TASK REQUIREMENTS: The answer must be an exact copy of every record.

Entries taken from a collection:
BEGIN

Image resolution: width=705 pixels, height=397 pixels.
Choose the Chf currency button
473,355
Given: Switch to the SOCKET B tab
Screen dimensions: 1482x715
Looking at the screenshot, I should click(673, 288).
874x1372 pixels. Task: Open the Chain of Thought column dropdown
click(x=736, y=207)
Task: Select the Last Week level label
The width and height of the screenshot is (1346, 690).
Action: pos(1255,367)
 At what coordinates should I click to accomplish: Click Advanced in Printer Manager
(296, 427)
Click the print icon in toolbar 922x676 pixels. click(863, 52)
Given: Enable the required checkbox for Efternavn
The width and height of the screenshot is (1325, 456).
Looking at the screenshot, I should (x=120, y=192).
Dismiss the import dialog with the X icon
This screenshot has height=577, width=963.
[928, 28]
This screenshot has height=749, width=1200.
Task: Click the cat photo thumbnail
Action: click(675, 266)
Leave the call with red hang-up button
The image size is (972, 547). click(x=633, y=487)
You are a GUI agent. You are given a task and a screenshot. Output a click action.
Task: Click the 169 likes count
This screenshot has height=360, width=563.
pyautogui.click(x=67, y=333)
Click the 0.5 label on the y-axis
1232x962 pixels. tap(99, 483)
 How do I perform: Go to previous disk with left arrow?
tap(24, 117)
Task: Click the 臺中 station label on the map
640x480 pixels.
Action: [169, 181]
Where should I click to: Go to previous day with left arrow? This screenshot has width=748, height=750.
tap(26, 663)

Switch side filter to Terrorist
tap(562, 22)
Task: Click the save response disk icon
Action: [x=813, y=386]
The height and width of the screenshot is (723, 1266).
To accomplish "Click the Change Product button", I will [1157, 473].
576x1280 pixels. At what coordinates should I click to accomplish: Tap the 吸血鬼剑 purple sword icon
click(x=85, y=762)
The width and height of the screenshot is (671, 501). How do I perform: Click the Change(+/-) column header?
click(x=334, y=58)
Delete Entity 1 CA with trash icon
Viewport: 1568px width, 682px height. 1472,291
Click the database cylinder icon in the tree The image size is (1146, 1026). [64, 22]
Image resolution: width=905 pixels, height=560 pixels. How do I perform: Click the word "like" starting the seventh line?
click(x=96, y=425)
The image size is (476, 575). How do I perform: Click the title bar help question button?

END

EXERCISE OUTPUT:
Image resolution: width=705 pixels, height=397 pixels.
Choose the Chf currency button
473,355
Given: Switch to the SOCKET B tab
Screen dimensions: 1482x715
Looking at the screenshot, I should click(673, 288).
874x1372 pixels. Task: Open the Chain of Thought column dropdown
click(x=736, y=207)
Task: Select the Last Week level label
The width and height of the screenshot is (1346, 690).
Action: pos(1255,367)
 At what coordinates should I click to accomplish: Click Advanced in Printer Manager
(296, 427)
Click the print icon in toolbar 922x676 pixels. click(863, 52)
Given: Enable the required checkbox for Efternavn
The width and height of the screenshot is (1325, 456).
Looking at the screenshot, I should (x=120, y=192).
Dismiss the import dialog with the X icon
This screenshot has height=577, width=963.
[928, 28]
This screenshot has height=749, width=1200.
Task: Click the cat photo thumbnail
Action: click(675, 266)
Leave the call with red hang-up button
The image size is (972, 547). click(x=633, y=487)
You are a GUI agent. You are given a task and a screenshot. Output a click action.
Task: Click the 169 likes count
This screenshot has height=360, width=563.
pyautogui.click(x=67, y=333)
Click the 0.5 label on the y-axis
1232x962 pixels. tap(99, 483)
 How do I perform: Go to previous disk with left arrow?
tap(24, 117)
Task: Click the 臺中 station label on the map
640x480 pixels.
Action: [169, 181]
Where should I click to: Go to previous day with left arrow? This screenshot has width=748, height=750.
tap(26, 663)

Switch side filter to Terrorist
tap(562, 22)
Task: Click the save response disk icon
Action: [x=813, y=386]
The height and width of the screenshot is (723, 1266).
To accomplish "Click the Change Product button", I will [1157, 473].
576x1280 pixels. At what coordinates should I click to accomplish: Tap the 吸血鬼剑 purple sword icon
click(x=85, y=762)
The width and height of the screenshot is (671, 501). How do I perform: Click the Change(+/-) column header?
click(x=334, y=58)
Delete Entity 1 CA with trash icon
Viewport: 1568px width, 682px height. 1472,291
Click the database cylinder icon in the tree The image size is (1146, 1026). [64, 22]
Image resolution: width=905 pixels, height=560 pixels. How do I perform: Click the word "like" starting the seventh line?
click(x=96, y=425)
The image size is (476, 575). How do I perform: Click the title bar help question button?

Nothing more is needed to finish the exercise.